Instagram Graph API (Official)
Use the Instagram Graph API (requires a Facebook developer account).
You can query: Profile information (for business & creator accounts only). Media (images, captions, timestamps, hashtags). Engagement (likes, comments, etc.). Limitations: strict rate limits, authentication required, only public/business/creator data available.
Third-Party Datasets (Already Collected)
Kaggle has Instagram-related datasets that you can download directly: Example: Instagram User Analytics datasets
These datasets often include captions, hashtags, engagement metrics, but not raw media files. Advantage: No legal risk, instantly available.
Limitation: May not be the newest data.
Hashtag/Keyword Focused Data (via APIs)
Tools like CrowdTangle (Meta-owned, free for researchers) can be used for public content tracking.
Useful if you want to study trends, hashtags, or engagement at scale.
Image Datasets with Instagram-like Data
If you want Instagram-style images (for computer vision, ML), there are public datasets: InstaCities1M: 1M Instagram images geotagged in major cities. InstaFood: Food-related Instagram dataset. InstaFashion: Fashion dataset from Instagram.

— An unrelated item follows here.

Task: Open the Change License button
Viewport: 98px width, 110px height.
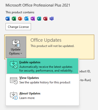Action: click(18, 27)
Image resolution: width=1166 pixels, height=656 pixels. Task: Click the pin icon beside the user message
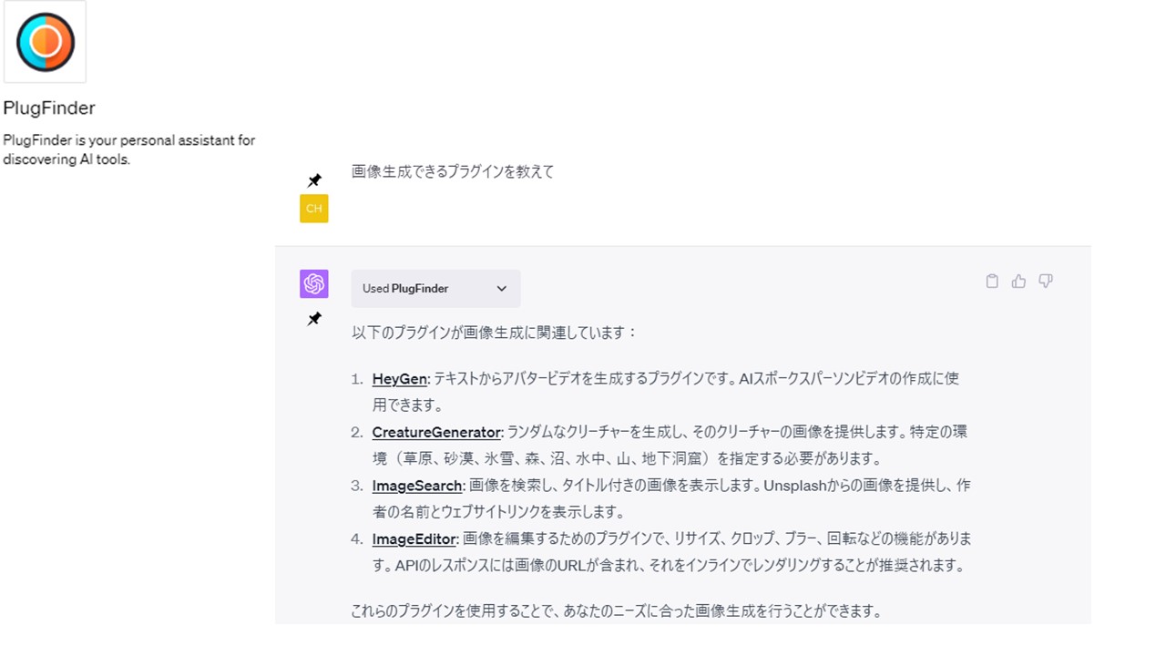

Many of these are published by universities and available on GitHub or research repos.
Recommended Approach
If you want large datasets for training AI/ML, I suggest: Start with Kaggle + public research datasets. If you need fresh Instagram data → register for Instagram Graph API access. If your project is academic → check if you can apply for CrowdTangle access (Meta grants it for researchers).